Mohammad-Mahmoud Ould Mohamedou et Davide Rodogno, professeurs d’histoire internationale à l’Institut, ont lancé en début d’année un cours intitulé «Une histoire internationale du racisme». Quelques mois plus tard, le meurtre de George Floyd, un Afro-Américain tué par un policier blanc, provoquait un débat planétaire. Pour eux, le racisme, loin d’être un problème ponctuel, est l’une des forces structurantes des relations internationales.
Le Temps: Comment vous est venue l’idée de ce cours?
Mohammad-Mahmoud Ould Mohamedou (MMOM): Les grands thèmes contemporains – environnement, santé, sécurité – sont traités de manière systématique et systémique, alors que ce grand problème semble absent dans l’enseignement de haut niveau. Nous avons voulu l’aborder dans sa dimension internationale et sur le long terme, à l’inverse des approches ponctuelles, limitées géographiquement à un pays ou un continent.

■ CONSIGNES DE TRAVAIL
a - Recopiez fidèlement le passage de l'entretien sur l'histoire internationale du racisme qui va de «Mohammad-Mahmoud Ould Mohamedou (MMOM): Les» jusqu'à «ou un continent.» inclus.
b - Poursuivez l'entretien sur l'histoire internationale du racisme au-delà de sa dernière phrase.

■ DONNÉES FOURNIES

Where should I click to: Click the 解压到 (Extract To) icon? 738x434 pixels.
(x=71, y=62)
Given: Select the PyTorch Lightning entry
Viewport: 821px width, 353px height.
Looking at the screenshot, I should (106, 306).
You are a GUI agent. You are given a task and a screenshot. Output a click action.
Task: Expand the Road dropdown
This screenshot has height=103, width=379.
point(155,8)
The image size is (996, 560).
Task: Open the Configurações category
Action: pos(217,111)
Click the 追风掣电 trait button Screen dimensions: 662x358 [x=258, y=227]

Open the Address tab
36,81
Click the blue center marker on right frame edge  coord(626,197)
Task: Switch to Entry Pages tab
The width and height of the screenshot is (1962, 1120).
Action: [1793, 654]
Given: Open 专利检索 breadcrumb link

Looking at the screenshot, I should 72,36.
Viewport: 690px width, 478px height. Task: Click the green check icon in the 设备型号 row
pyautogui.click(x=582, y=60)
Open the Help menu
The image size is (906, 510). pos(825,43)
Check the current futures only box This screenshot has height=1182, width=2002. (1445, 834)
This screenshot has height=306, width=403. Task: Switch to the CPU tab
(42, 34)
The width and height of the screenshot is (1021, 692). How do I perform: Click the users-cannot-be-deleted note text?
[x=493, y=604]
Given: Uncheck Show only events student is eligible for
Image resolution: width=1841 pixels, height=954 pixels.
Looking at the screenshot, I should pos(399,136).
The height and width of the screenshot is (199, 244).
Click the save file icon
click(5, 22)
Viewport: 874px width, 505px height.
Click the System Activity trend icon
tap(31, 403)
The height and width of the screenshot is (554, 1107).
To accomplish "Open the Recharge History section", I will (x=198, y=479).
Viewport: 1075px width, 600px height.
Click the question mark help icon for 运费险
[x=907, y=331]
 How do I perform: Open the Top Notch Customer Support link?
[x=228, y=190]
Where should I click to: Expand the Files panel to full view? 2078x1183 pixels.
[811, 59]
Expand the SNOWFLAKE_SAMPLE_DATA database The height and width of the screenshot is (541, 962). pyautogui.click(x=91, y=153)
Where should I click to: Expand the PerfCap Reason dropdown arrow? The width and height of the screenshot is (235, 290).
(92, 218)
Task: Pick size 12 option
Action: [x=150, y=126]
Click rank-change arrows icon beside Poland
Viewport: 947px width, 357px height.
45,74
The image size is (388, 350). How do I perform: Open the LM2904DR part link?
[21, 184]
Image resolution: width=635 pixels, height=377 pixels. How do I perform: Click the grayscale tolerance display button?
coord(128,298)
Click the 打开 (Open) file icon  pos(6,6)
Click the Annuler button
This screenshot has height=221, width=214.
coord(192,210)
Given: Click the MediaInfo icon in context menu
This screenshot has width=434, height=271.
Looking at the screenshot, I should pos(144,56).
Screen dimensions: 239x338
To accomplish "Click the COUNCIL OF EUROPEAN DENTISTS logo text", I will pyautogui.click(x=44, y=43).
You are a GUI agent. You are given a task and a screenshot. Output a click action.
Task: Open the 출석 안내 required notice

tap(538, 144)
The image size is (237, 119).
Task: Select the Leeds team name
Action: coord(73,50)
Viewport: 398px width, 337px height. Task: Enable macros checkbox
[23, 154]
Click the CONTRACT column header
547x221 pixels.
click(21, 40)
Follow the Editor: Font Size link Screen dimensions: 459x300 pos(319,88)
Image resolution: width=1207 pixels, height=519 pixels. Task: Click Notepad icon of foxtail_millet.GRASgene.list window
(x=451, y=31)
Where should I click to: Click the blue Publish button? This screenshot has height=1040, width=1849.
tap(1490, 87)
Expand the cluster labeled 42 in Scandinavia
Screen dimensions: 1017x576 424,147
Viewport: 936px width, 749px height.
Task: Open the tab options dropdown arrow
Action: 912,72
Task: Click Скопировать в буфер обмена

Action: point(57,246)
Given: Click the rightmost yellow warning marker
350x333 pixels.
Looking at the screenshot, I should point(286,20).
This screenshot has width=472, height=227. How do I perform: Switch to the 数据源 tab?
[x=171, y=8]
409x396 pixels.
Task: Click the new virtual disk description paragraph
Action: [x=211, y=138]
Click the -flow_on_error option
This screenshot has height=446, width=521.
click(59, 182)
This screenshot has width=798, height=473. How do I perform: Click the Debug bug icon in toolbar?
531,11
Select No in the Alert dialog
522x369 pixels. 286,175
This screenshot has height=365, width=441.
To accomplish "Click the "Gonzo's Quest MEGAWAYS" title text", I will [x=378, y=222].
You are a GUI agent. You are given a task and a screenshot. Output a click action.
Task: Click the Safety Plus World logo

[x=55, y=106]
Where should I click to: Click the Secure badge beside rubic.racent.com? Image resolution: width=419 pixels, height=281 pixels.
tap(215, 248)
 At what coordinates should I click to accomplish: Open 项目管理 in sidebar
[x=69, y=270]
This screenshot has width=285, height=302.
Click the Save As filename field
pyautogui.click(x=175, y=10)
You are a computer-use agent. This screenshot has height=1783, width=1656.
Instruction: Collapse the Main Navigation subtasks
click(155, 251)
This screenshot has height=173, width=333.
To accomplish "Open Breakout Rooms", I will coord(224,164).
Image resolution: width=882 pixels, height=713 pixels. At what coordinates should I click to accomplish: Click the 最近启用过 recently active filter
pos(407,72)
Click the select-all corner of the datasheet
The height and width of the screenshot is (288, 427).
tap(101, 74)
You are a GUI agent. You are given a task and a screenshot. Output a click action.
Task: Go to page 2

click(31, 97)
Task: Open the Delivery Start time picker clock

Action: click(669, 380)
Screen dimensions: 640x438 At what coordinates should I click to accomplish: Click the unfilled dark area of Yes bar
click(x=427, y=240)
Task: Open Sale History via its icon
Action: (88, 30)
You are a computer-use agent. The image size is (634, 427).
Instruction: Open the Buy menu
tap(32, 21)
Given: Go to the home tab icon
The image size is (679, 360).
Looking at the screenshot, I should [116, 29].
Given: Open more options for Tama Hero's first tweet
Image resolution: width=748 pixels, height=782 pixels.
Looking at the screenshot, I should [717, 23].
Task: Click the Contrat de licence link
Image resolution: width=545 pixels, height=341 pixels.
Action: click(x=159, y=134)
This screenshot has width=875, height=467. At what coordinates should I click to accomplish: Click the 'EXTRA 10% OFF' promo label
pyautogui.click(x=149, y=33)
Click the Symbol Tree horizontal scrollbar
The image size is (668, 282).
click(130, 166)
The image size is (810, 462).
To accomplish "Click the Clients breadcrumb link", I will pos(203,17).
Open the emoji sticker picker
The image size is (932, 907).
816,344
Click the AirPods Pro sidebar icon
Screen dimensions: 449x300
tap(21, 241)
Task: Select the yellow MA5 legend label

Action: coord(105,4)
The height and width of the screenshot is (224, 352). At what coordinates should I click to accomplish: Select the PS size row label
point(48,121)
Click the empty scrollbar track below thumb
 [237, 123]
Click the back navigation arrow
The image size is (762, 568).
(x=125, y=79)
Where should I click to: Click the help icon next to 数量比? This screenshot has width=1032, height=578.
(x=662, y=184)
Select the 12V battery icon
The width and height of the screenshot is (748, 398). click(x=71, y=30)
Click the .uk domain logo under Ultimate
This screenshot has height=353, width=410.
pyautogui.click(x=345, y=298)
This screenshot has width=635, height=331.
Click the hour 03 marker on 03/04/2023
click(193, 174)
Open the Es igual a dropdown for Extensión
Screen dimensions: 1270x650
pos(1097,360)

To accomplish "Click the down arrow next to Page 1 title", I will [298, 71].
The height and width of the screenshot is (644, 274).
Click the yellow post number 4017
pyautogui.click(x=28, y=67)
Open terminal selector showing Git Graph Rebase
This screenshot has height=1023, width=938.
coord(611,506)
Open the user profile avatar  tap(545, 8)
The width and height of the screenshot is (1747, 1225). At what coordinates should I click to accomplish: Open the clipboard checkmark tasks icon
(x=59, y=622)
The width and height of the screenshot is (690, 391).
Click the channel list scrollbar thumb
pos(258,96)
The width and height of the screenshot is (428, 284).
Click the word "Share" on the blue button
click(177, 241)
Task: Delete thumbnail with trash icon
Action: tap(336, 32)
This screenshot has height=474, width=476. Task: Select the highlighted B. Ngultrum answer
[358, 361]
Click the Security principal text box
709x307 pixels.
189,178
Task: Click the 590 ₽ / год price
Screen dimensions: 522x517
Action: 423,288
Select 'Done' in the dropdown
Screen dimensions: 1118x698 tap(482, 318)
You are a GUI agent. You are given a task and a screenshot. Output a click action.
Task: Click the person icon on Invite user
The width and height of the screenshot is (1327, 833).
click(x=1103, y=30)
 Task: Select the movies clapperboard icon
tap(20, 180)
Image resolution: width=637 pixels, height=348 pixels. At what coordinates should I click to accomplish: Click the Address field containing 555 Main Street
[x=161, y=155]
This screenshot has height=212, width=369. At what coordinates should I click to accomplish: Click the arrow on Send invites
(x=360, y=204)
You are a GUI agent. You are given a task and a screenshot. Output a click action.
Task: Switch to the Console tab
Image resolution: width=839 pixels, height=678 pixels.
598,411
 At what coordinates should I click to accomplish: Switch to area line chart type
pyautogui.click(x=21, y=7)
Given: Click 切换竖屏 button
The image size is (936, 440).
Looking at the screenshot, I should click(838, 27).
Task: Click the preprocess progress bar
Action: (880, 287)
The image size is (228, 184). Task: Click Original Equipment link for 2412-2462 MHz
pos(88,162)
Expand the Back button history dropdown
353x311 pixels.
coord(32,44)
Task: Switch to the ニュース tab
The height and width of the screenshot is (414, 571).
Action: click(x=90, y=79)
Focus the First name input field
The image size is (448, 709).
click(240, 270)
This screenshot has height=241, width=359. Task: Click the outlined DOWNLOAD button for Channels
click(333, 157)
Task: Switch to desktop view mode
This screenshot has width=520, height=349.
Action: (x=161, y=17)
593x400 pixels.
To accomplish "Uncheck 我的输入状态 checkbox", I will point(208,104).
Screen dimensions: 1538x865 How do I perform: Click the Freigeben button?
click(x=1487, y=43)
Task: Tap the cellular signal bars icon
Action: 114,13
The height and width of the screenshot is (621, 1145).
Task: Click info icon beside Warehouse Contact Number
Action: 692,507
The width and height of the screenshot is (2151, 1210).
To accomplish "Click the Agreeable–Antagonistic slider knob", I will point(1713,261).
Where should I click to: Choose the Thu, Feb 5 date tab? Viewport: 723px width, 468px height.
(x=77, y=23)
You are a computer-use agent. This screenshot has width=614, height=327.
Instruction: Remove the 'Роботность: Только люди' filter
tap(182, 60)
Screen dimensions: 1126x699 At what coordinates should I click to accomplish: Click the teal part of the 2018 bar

■ RÉPONSES PAR TÂCHE
a -
Mohammad-Mahmoud Ould Mohamedou (MMOM): Les grands thèmes contemporains – environnement, santé, sécurité – sont traités de manière systématique et systémique, alors que ce grand problème semble absent dans l’enseignement de haut niveau. Nous avons voulu l’aborder dans sa dimension internationale et sur le long terme, à l’inverse des approches ponctuelles, limitées géographiquement à un pays ou un continent.

b -
Davide Rodogno (DR): Si nous travaillons sur l’histoire internationale du racisme, il faut aussi aborder celle de nos disciplines académiques. Une grande partie de notre syllabus [programme des cours, ndlr] tente de réfléchir sur nous-mêmes et notre institution. L’histoire, notre discipline, a souvent flirté avec le racisme. De même pour les autres disciplines de l’institut. Pour être authentiques, il faut dire aux étudiants que nous aussi, en tant qu’institution, avons un passé. Et, comme dans toutes les institutions, il y a eu des professeurs racistes.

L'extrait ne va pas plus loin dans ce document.